Valohai Quickstart 🦈✨

This tutorial is aimed to help you get a fast-start with key Valohai features.

Before you start

  • Make sure you have Python 3 and pip installed on your machine
  • You should have an active account on Valohai
  • This tutorial is heavily relying on the valohai command line tools. Check out our Jupyter Quickstart or Tensorflow Quickstart if cli isn’t your thing.

⚙️ Setup your environment

  • Create an empty folder where we’ll store all the tutorial files.
  • Create train.py inside the folder. We’ll write model training code in this file.
  • Add print("Hello Valohai!") to train.py so we have a simple execution to test with.
  • Create a virtual environment for Python 3, where we’ll install all the libraries needed.
    • python3 -m virtualenv .venv
    • source .venv/bin/activate

📄 Create a new project

Next we’ll initialize a wizard to create our Valohai project and our valohai.yaml configuration file. This is the main configuration file for Valohai. It will describe the commands Valohai should run, which Docker image to use, the inputs, parameters etc.

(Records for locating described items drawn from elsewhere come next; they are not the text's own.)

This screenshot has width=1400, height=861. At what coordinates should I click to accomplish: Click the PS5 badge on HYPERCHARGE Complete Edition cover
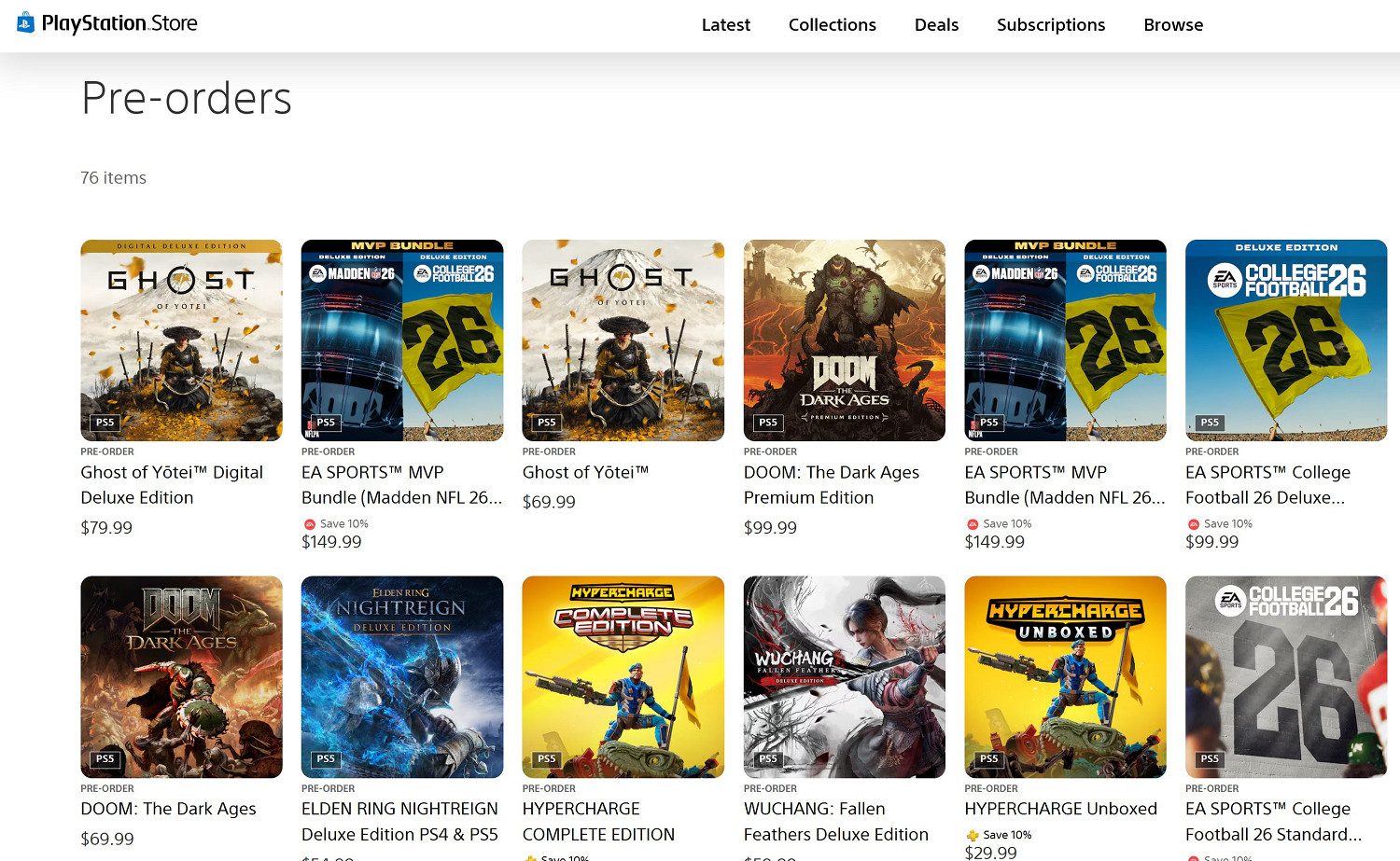pos(547,758)
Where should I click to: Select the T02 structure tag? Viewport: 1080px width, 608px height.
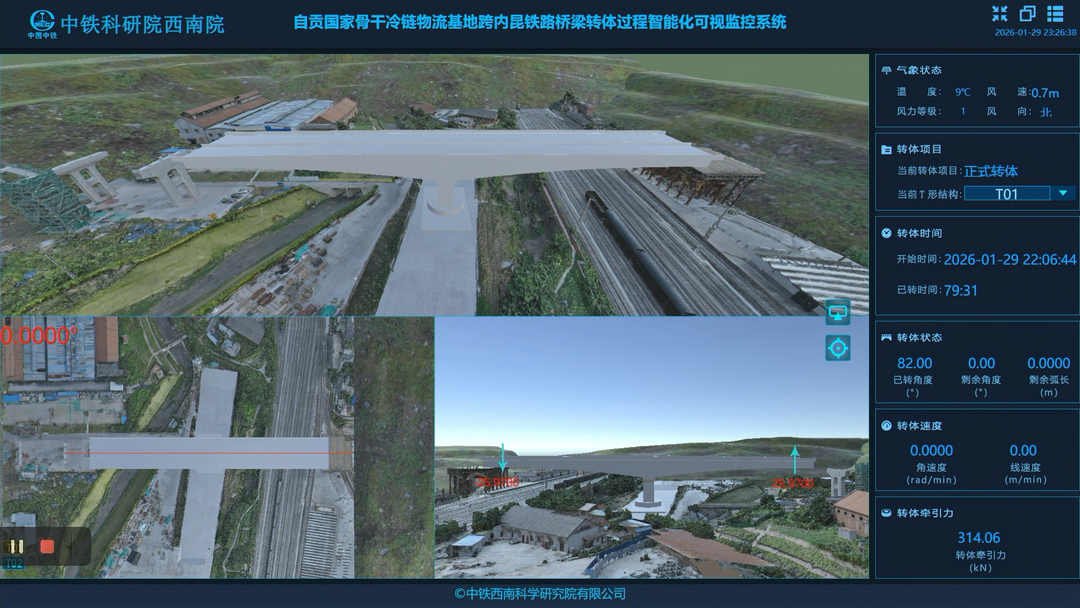tap(14, 563)
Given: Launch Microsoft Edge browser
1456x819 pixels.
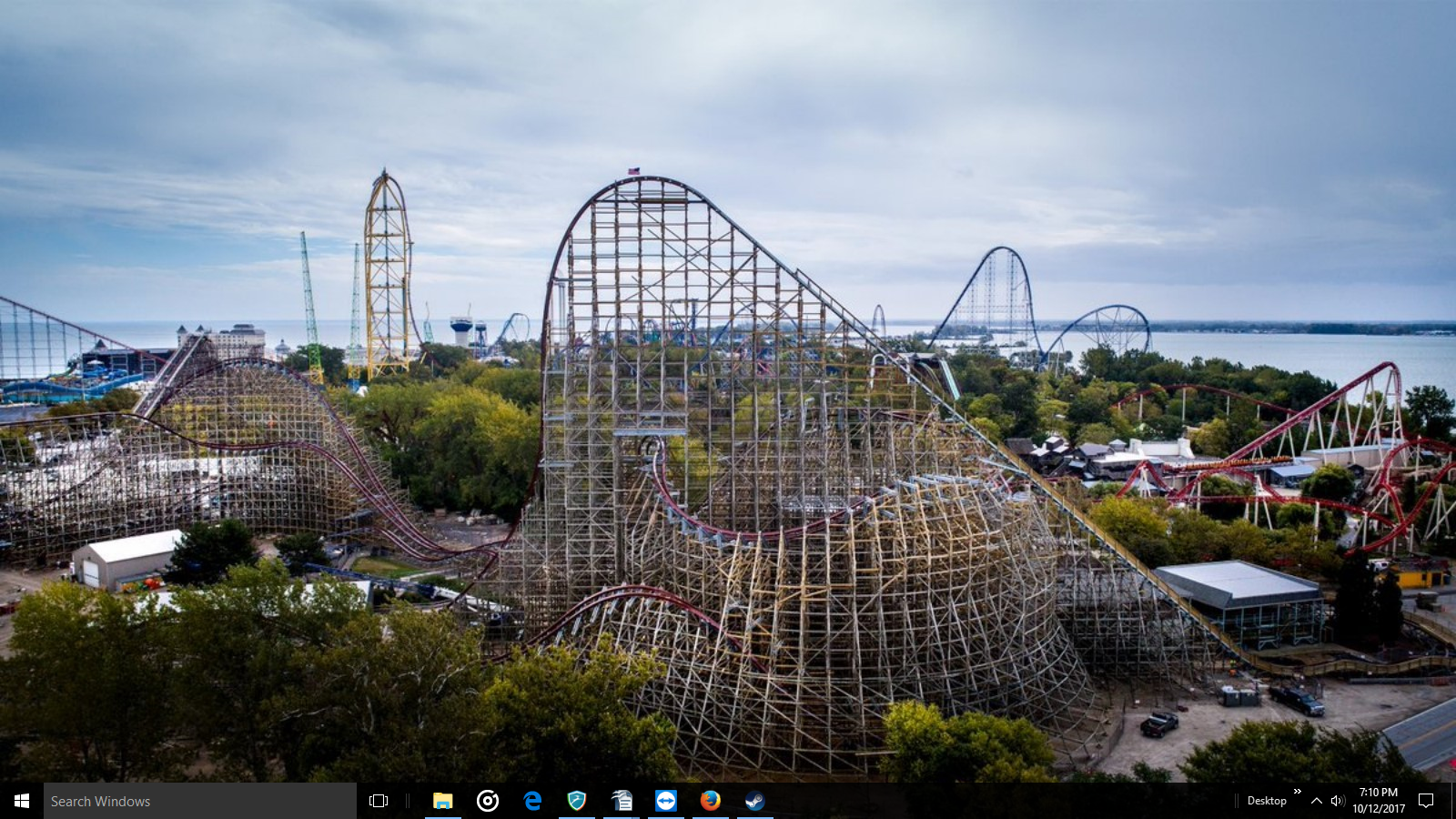Looking at the screenshot, I should click(x=532, y=801).
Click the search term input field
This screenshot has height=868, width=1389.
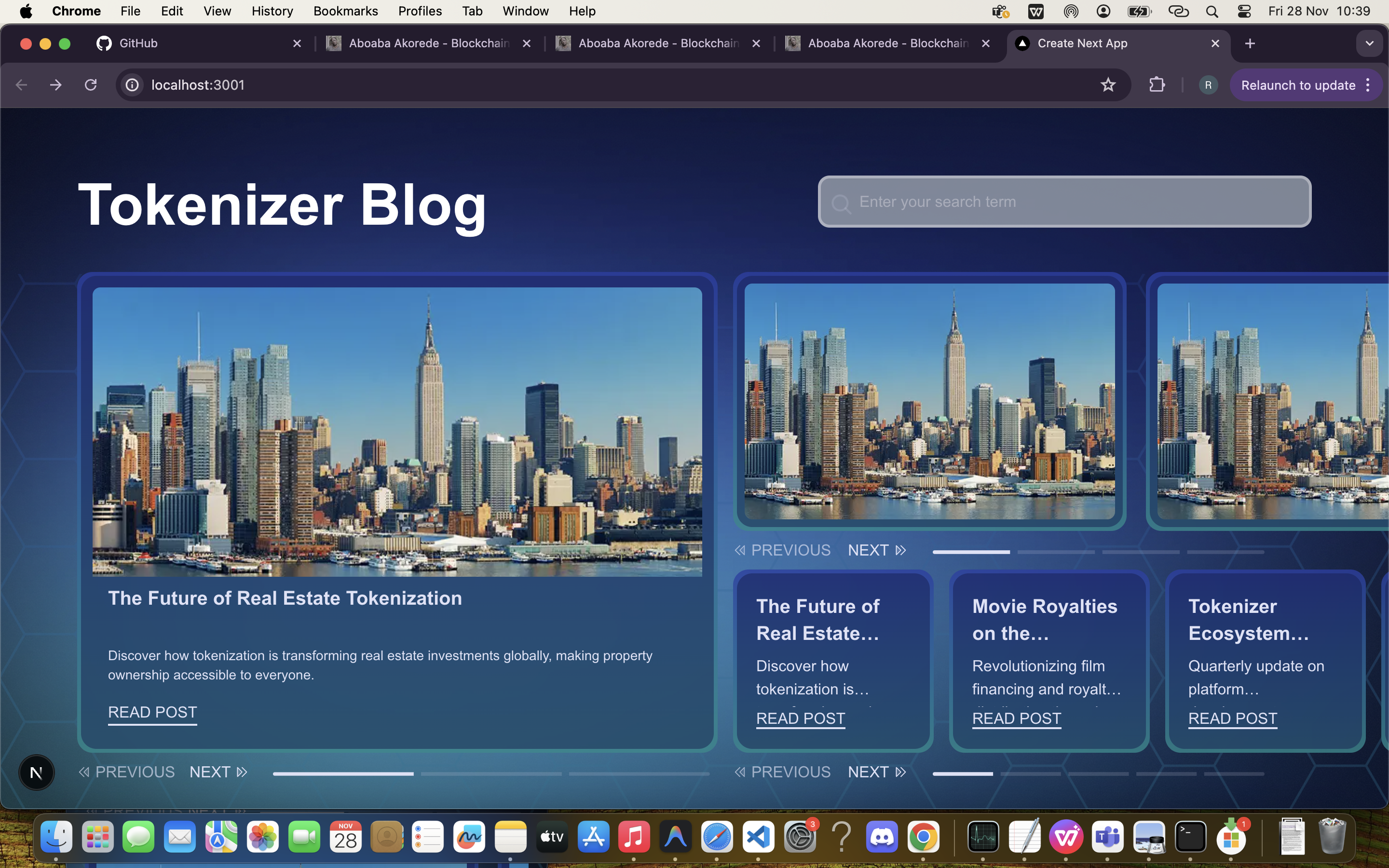point(1064,202)
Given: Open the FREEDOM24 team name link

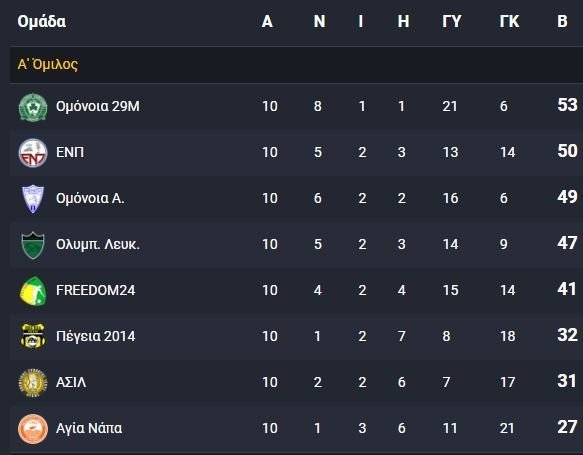Looking at the screenshot, I should (x=96, y=290).
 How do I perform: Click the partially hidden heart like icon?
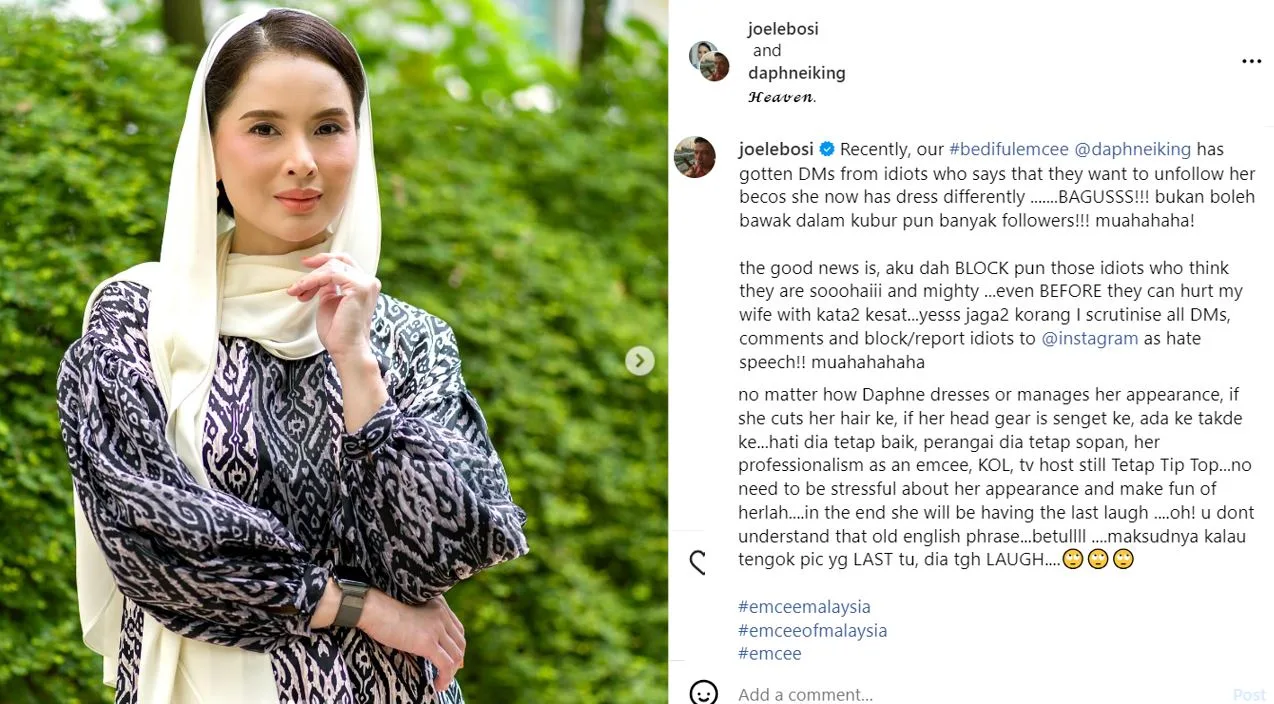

  • Install Valohai CLI tools pip install valohai-cli
  • Login to valohai-cli with vh login
  • Initialize a new Valohai project with vh init
    • Choose python train.py as the command
    • Write tensorflow/tensorflow:2.0.1-gpu-py3 as the Docker image. The wizard will list some popular options that you can choose from but for the purpose of this tutorial we’ll use the newest TensorFlow image from Docker Hub.
  • Based on your answers the wizard generated a valohai.yaml configuration file. We’ll get familiar with the file in this quickstart, but for now you can just approve it as is.
  • Next you’ll need to connect your working directory and configuration file to a Valohai project. Select to create a new project with C and name it valohai-quickstart.
  • You can now login to app.valohai.com where you’ll see your new project.
  • 🔥 To start an execution through your command line run vh execution run --adhoc execute. This will launch a new execution in your project and run through our highly complex Hello World sample 😅
    • You can see the execution logs in the browser: Project -> Executions -> Execution #1 -> Logs

Note

  • --adhoc uploads your working directory to Valohai to run the execution, instead of having to push changes to your source control every single time.
  • The last parameter (execute) determines which step of your project should be executed on Valohai. The steps are defined in valohai.yaml and instead of making us write the whole step name Execute python train.py, Valohai accepts execute as there is only one step starting with that word.
  • You don’t have to always go to the browser to see your execution logs. You can just include the --watch flag to receive the logs back in your command line.
  • Let’s edit our configuration file and change the step name to be more descriptive of what we’ll be doing. Open valohai.yaml file in your favorite editor and change the step name to Train MNIST model. Once you’ve saved the file you can create a new execution with vh execute run --adhoc train --watch

Now pat yourself on the back, you just created a project and ran your first execution on Valohai! 🦈🎉

💻 Write your code

Now that we’ve gotten our first executions running on Valohai, we can focus on writing our classifier that we’ll train on Valohai.

Our sample code

To keep things simple we’ll use the TensorFlow 2 quickstart for beginners which trains a simple MNIST digit prediction model. The below code is directly from the TensorFlow quickstart and doesn’t have anything Valohai specific lines in it.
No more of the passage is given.